Here we are, just at the start of 2018 and we’ve had the first major bug disclosure of the year. Researchers have found a critical vulnerability in modern processors which impacts not just servers and desktops but also mobile devices.
Courtesy of Meltdown Attack.
Meltdown and Spectre exploit critical vulnerabilities in modern processors. These hardware bugs allow programs to steal data which is currently processed on the computer. While programs are typically not permitted to read data from other programs, a malicious program can exploit Meltdown and Spectre to get hold of secrets stored in the memory of other running programs. This might include your passwords stored in a password manager or browser, your personal photos, emails, instant messages and even business-critical documents.
Meltdown breaks the most fundamental isolation between user applications and the operating system. This attack allows a program to access the memory, and thus also the secrets, of other programs and the operating system.
If your computer has a vulnerable processor and runs an unpatched operating system, it is not safe to work with sensitive information without the chance of leaking the information. This applies both to personal computers as well as cloud infrastructure. Luckily, there are software patches against Meltdown.
Spectre breaks the isolation between different applications. It allows an attacker to trick error-free programs, which follow best practices, into leaking their secrets. In fact, the safety checks of said best practices actually increase the attack surface and may make applications more susceptible to Spectre
Spectre is harder to exploit than Meltdown, but it is also harder to mitigate. However, it is possible to prevent specific known exploits based on Spectre through software patches.
How This Affects Azure
As many of you will be aware, Microsoft had already scheduled in planned maintenance as part of a host upgrade to Windows Server 2016. This maintenance was accelerated as part of the vulnerability which was discovered and Microsoft took the decision to bring forward the planned reboot.

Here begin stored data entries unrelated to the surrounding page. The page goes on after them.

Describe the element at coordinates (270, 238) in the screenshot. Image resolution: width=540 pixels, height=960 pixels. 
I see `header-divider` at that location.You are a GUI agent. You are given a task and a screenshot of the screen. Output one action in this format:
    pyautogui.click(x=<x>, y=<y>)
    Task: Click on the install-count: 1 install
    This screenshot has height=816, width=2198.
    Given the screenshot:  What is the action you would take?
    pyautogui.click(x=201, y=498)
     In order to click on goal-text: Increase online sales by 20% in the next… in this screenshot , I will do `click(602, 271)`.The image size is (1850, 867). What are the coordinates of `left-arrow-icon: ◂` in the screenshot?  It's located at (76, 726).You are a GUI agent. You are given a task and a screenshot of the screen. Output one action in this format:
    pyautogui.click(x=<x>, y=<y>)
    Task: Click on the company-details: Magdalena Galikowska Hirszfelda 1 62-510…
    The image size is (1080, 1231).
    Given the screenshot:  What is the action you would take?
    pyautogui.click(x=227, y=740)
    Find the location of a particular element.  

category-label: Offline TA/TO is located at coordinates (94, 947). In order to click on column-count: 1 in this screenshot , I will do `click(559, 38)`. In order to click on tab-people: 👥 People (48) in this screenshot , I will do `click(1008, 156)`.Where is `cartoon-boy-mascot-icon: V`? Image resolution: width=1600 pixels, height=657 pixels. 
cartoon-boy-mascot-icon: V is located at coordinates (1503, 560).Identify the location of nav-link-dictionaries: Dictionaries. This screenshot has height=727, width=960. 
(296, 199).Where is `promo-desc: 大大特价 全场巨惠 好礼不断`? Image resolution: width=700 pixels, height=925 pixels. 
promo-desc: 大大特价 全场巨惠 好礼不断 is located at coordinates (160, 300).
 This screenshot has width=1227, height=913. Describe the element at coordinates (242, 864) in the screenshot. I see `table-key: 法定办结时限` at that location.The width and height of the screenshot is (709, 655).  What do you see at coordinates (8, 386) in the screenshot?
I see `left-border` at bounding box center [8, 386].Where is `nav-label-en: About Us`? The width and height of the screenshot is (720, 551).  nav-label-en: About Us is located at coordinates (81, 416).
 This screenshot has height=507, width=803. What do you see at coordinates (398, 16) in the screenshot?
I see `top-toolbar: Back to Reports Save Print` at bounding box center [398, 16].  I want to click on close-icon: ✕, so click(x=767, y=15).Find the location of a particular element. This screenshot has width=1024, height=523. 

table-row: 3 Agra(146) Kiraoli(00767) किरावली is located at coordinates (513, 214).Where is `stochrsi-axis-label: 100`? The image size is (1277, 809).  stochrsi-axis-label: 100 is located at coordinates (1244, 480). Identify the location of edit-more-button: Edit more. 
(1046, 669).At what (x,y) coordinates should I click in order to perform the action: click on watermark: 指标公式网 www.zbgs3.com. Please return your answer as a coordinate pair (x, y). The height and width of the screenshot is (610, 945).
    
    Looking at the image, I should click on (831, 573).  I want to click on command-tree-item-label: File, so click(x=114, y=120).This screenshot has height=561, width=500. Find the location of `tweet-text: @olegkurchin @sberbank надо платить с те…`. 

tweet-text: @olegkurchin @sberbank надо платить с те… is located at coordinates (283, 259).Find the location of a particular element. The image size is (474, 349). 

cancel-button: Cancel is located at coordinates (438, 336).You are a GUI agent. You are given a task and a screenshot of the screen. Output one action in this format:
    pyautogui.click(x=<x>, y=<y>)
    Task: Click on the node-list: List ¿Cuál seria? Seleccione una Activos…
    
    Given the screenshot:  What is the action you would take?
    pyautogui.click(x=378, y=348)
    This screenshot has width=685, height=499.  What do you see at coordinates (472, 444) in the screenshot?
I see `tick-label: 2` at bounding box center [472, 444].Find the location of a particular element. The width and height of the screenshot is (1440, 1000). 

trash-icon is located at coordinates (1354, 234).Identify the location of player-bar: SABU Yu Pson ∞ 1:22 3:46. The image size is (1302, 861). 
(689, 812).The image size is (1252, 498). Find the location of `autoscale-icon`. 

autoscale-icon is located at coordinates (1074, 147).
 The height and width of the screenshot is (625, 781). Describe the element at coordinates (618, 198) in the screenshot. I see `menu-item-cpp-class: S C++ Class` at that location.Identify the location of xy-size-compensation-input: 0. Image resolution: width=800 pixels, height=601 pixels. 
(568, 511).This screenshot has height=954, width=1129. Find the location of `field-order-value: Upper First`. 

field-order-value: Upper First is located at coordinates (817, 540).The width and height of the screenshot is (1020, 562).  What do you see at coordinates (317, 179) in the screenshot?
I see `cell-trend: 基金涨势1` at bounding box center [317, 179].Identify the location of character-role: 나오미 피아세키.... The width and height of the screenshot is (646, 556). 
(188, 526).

You can take a number of steps to ensure you stay secure. This is important as don’t forget this vulnerability is set to affect the majority of devices.
- Enable browser site isolation (Chrome / Firefox).
- Install the latest Microsoft update.
- Update your Android phone.
Apple is yet to announce anything for iOS, however, I understand that OS X already has an earlier update to resolve this vulnerability, this requires High Sierra to be installed.